Thanks for all your suggestions!
I'm looking into it and so far it seems to be mainly a problem of disk
I/O, as the host is running on spindle disks and being a DR of an entire
cluster gives it many changes to follow.
First (easy) try will be to add an SSD as ZFS cache (ZIL + L2ARC).
Should make a huge difference alrady.
I will then later on study Medusa/tablesnap too, thanks.
On 2021-03-29 12:32, Kane Wilson wrote:
Check what your compactionthroughput is set to, as it will impact the
validation compactions. also what kind of disks does the DR node have?
The validation compaction sizes are likely fine, I'm not sure of the
exact details but it's normal to expect very large validations.
Rebuilding would not be an ideal mechanism for repairing, and would
likely be slower and chew up a lot of disk space. It's also not
guaranteed to give you data that will be consistent with the other DC,
as replicas will only be streamed from one node.

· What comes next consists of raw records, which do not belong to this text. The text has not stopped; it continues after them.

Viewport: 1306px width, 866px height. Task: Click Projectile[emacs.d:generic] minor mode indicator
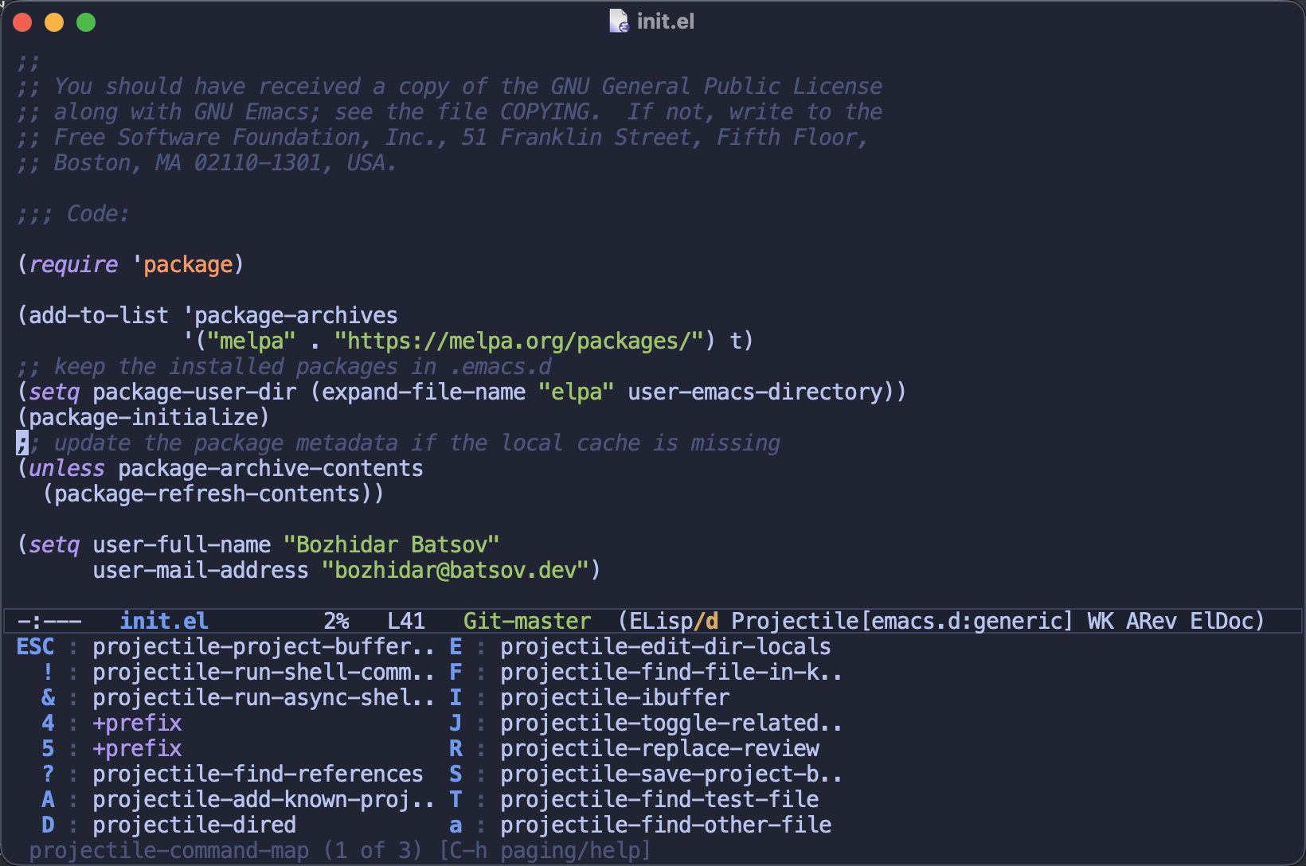[x=902, y=621]
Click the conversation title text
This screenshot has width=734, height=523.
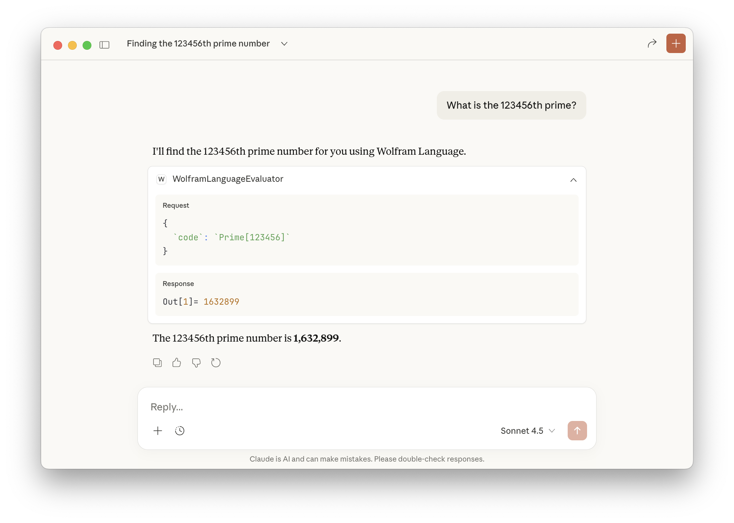(198, 44)
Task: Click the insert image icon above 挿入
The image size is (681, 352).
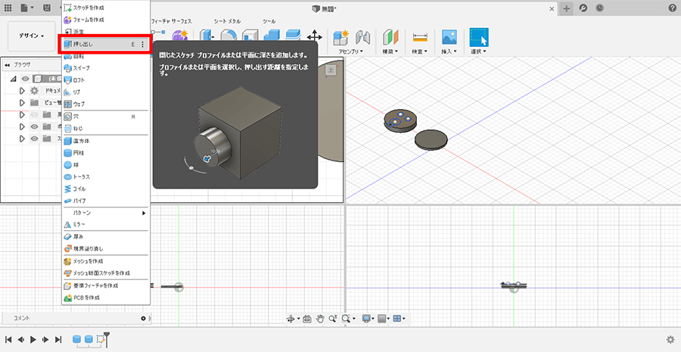Action: [x=449, y=37]
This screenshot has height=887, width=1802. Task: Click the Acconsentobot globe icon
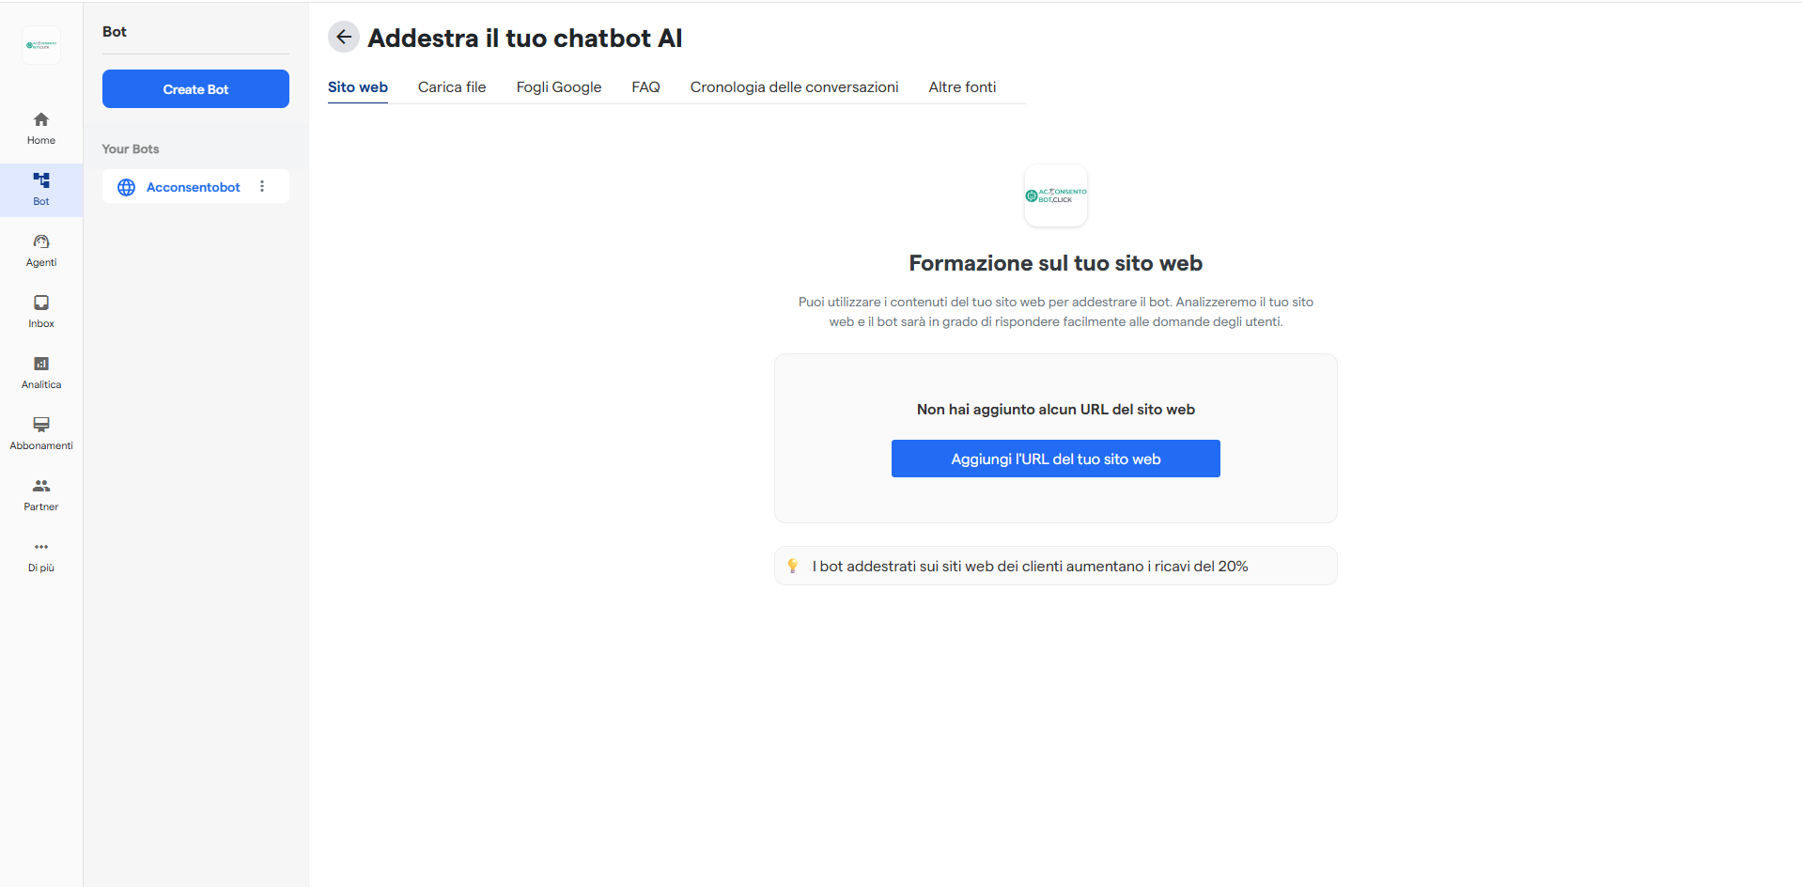click(x=126, y=187)
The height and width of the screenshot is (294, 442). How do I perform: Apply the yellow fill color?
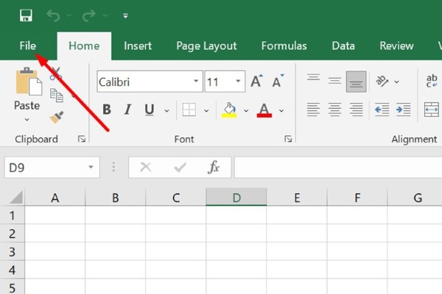[229, 110]

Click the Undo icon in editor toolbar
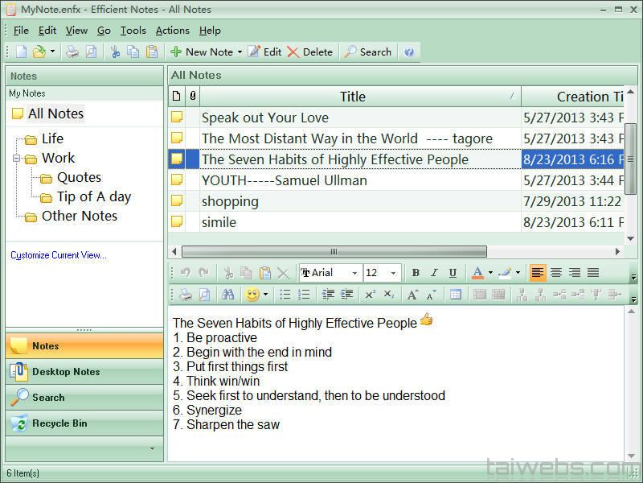tap(186, 273)
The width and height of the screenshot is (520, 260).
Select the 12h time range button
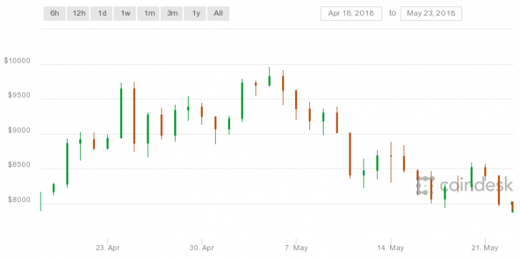coord(79,14)
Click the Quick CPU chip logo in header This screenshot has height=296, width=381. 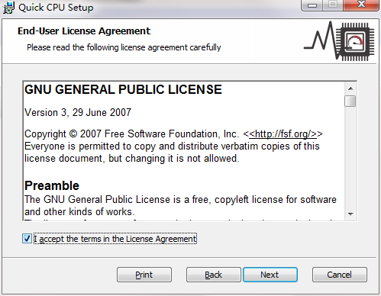click(x=339, y=41)
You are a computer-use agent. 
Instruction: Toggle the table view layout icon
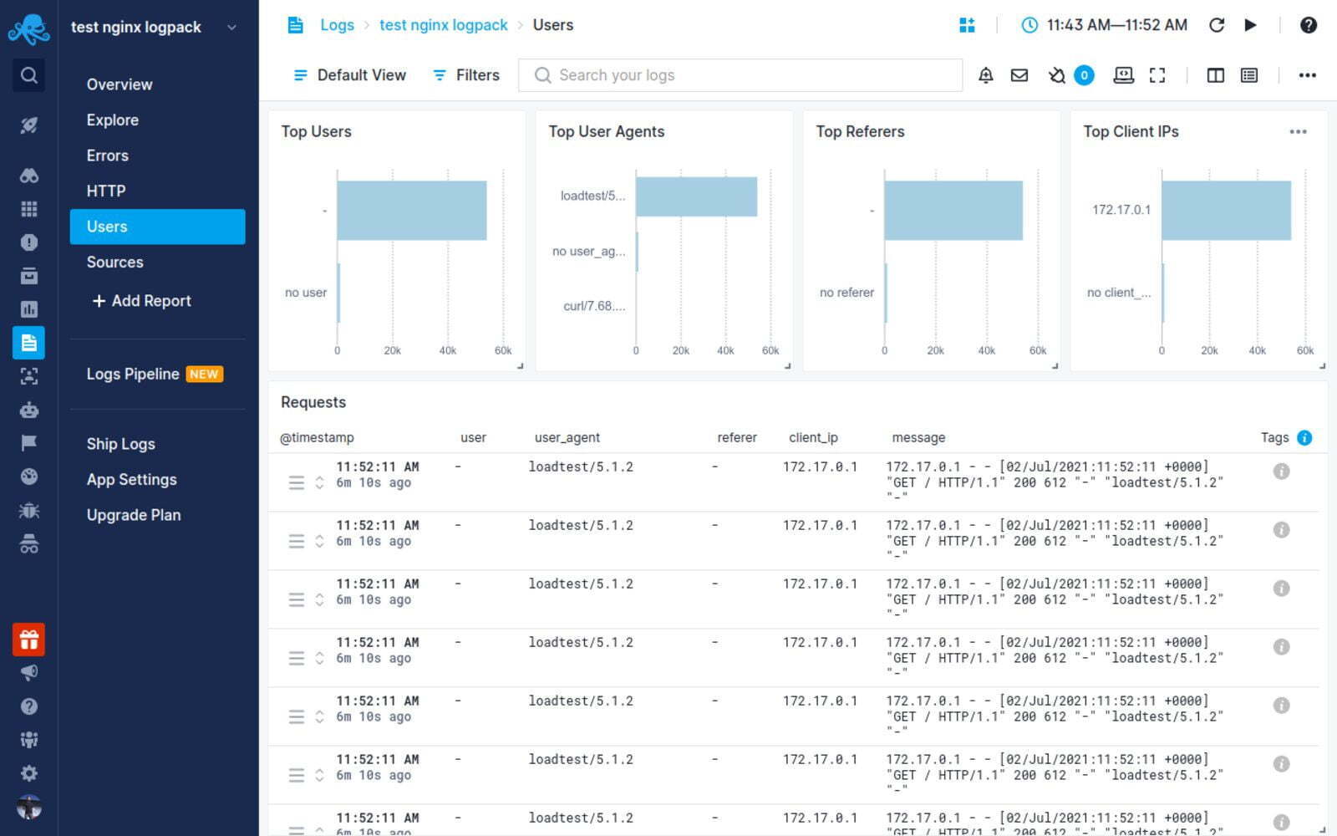click(1249, 75)
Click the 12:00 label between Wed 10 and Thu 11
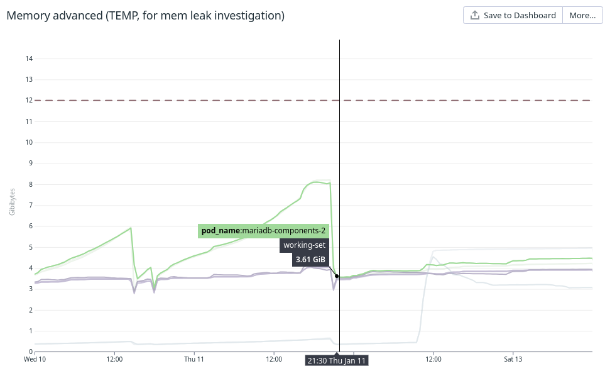The height and width of the screenshot is (366, 605). click(114, 360)
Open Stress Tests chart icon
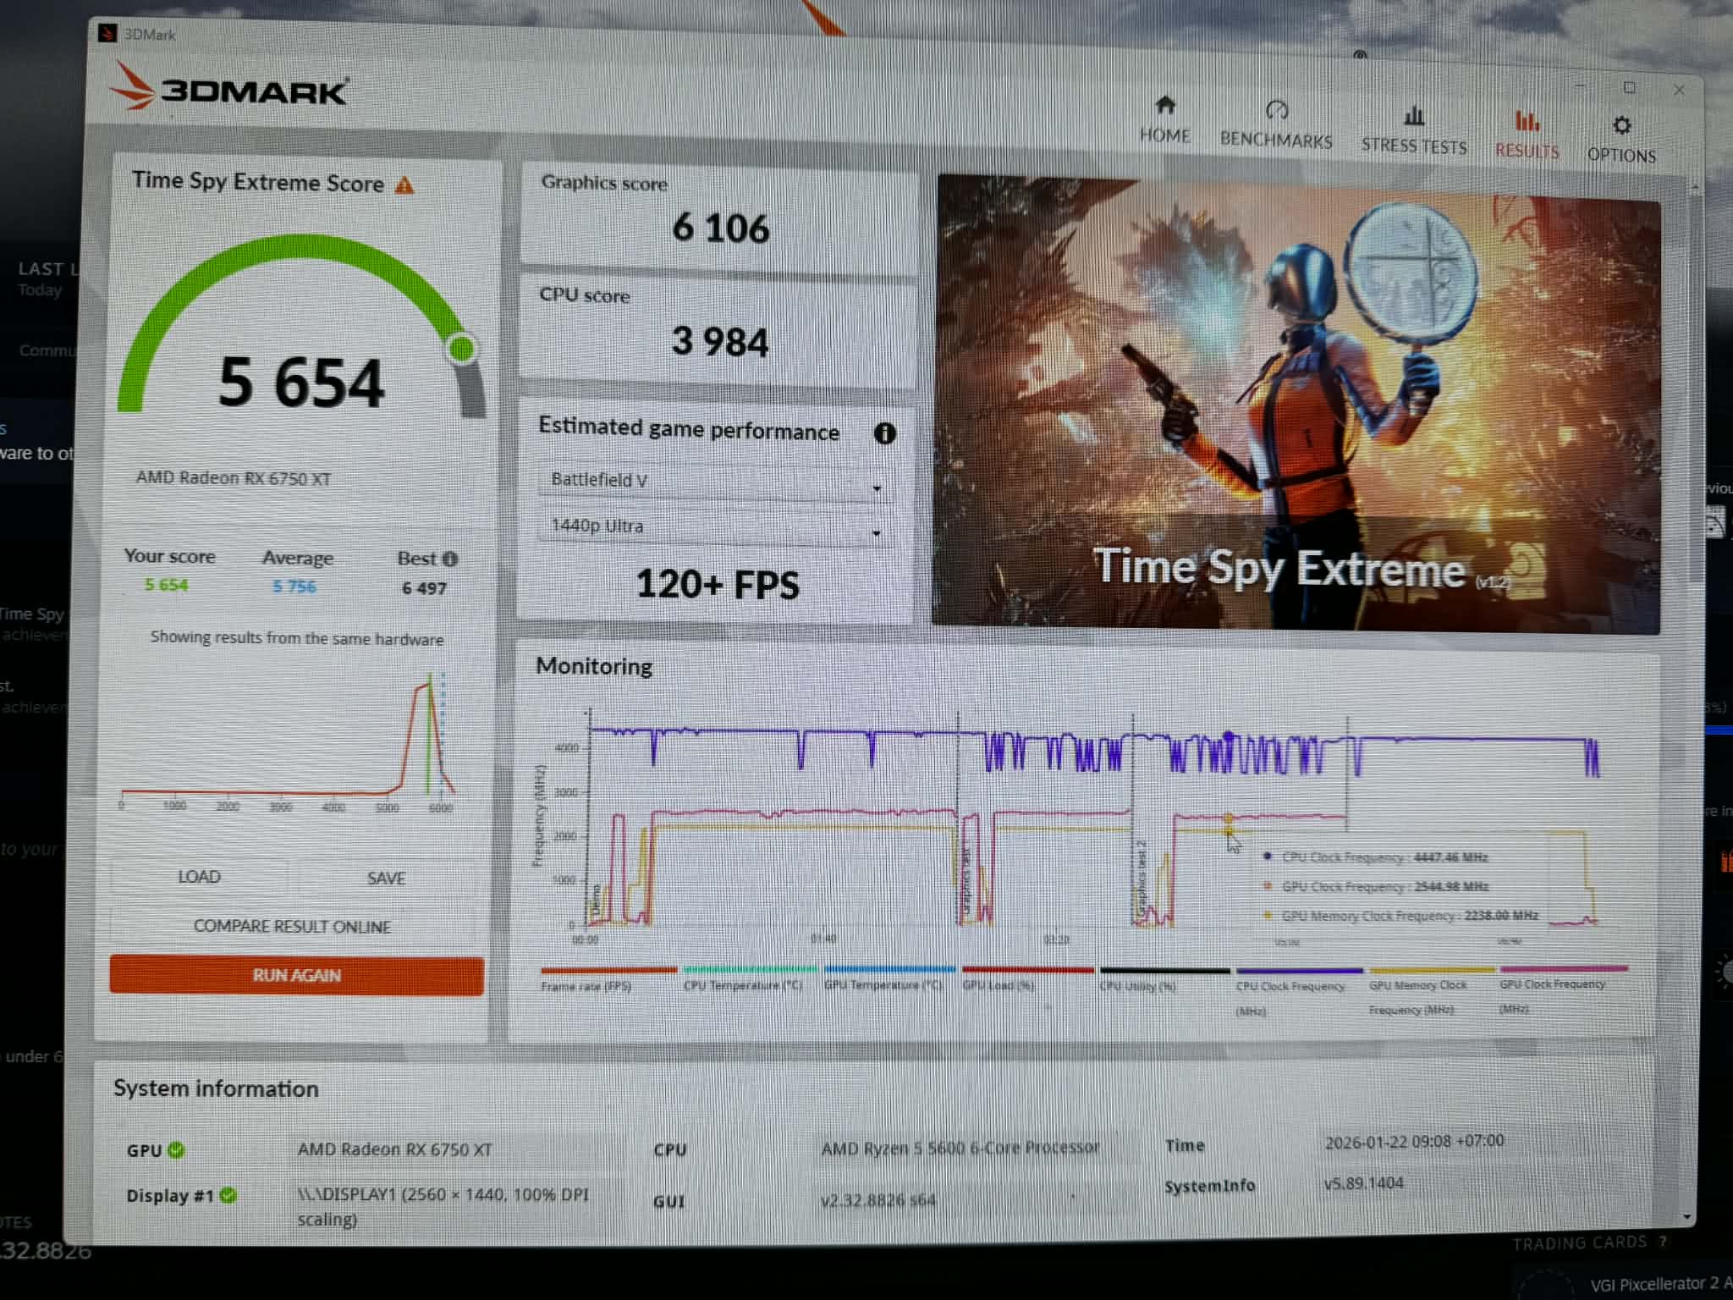This screenshot has width=1733, height=1300. (1414, 116)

I think you're better off looking at setting up regular backups and if
you really need it commitlog backups. The storage would be cheaper and
more reliable, plus less impactful on your production DC. Restoring will
also be a lot easier and faster as well, as restoring from a single node
DC will be network bottlenecked. There are various tools around that do
this for you such as medusa or tablesnap.